5 recetas con dulce de membrillo que van más allá del queso

El dulce de membrillo es uno de esos productos que casi todos conocemos desde niños pero que pocos aprovechamos al máximo. Va con el queso manchego, sí. Pero se queda ahí, arrinconado en la nevera durante semanas. Vamos a cambiarlo.

En Dulces La Cartuja elaboramos el dulce de membrillo con membrillos de nuestra propia finca en Altura —más de 900 árboles plantados en 1985— cocinados a fuego lento sin espesantes artificiales. El resultado es un dulce con textura firme, color ámbar intenso y un sabor que combina dulzor natural con una nota ácida característica. Ese perfil lo hace extraordinariamente versátil en la cocina.

1. Glaseado para carnes de cerdo y pato

El membrillo y el cerdo llevan siglos juntos en la cocina española. La acidez del membrillo equilibra la grasa del cerdo, y el azúcar carameliza durante la cocción creando una costra brillante irresistible.

Diluye 3-4 cucharadas de dulce de membrillo en 50 ml de vino blanco o cava caliente. Añade una pizca de romero fresco y pimienta negra. Pinta el lomo de cerdo o el magret de pato durante los últimos 15 minutos de horno a 200°C. También funciona muy bien con costillas en barbacoa: aplica el glaseado en los últimos 5 minutos para que no se queme.

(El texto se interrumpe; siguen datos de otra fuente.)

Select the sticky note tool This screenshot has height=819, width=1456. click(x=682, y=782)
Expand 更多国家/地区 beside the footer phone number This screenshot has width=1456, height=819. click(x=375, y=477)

2. Croquetas de queso y membrillo

Esta es la receta que más sorprende a quien la prueba. La bechamel cremosa, el queso fundido y los puntos de membrillo crean una explosión que va del salado al dulce en el mismo bocado.

Prepara una bechamel espesa con mantequilla, harina, leche y 100g de queso manchego o gruyère rallado. Deja enfriar completamente. Añade dados pequeños de dulce de membrillo (1 cm) cada 3-4 centímetros al dar forma a las croquetas. Reboza en pan rallado fino, huevo y pan rallado grueso. El truco: no integres el membrillo en la bechamel caliente, los dados deben quedar enteros para que el contraste sea real al morderla.

3. Tarta tatin de membrillo y manzana

La tarta tatin es francesa pero el membrillo es valenciano. La caramelización de la manzana se complementa con la densidad del membrillo, y el resultado tiene mucha más complejidad que la versión clásica.

Cubre el fondo de una sartén apta para horno con azúcar y mantequilla. Coloca láminas de manzana Golden y entre ellas láminas finas de dulce de membrillo. Cocina a fuego medio hasta que el azúcar caramelice. Cubre con hojaldre y hornea a 200°C durante 20-25 minutos. Vuelca caliente sobre el plato. Sirve templada con helado de vainilla: el contraste entre el caramelo caliente, el membrillo ácido y el frío del helado es excepcional.

4. Vinagreta de membrillo para ensaladas templadas

La vinagreta de membrillo tiene cuerpo, no se separa fácilmente, y su dulzor moderado realza cualquier ensalada con ingredientes amargos.

Tritura: 2 cucharadas de dulce de membrillo, 1 cucharada de mostaza de Dijon, 3 cucharadas de vinagre de manzana, 6 cucharadas de AOVE (si tienes el AOVE 1960 Oro del Palancia de La Cartuja, este es el momento), sal y pimienta. Bate hasta emulsionar. Va especialmente bien con espinacas baby, queso de cabra y nueces, o con endivias y gorgonzola.

5. Empanadillas rellenas de membrillo y chorizo

Esta combinación tiene siglos de tradición en la cocina castellano-manchega. El dulce del membrillo corta el picante y la grasa del chorizo creando un bocado equilibrado y contundente.

Sofríe chorizo fresco desmenuzado en su propia grasa. Escurre el exceso. Deja enfriar y mezcla con dados pequeños de dulce de membrillo (proporción 3:1 chorizo/membrillo). Rellena las obleas y sella bien. Hornea a 200°C durante 15 minutos o fríe en aceite caliente.

El membrillo más allá de la cocina salada

Para repostería, el dulce de membrillo funciona como un confite de sabor intenso en tartas de queso, bizcochos marmolados o rellenos de croissants caseros. También puedes disolverlo en caliente con un poco de agua o zumo de naranja para hacer un topping para pancakes o helado de vainilla. La única regla es no tenerle miedo.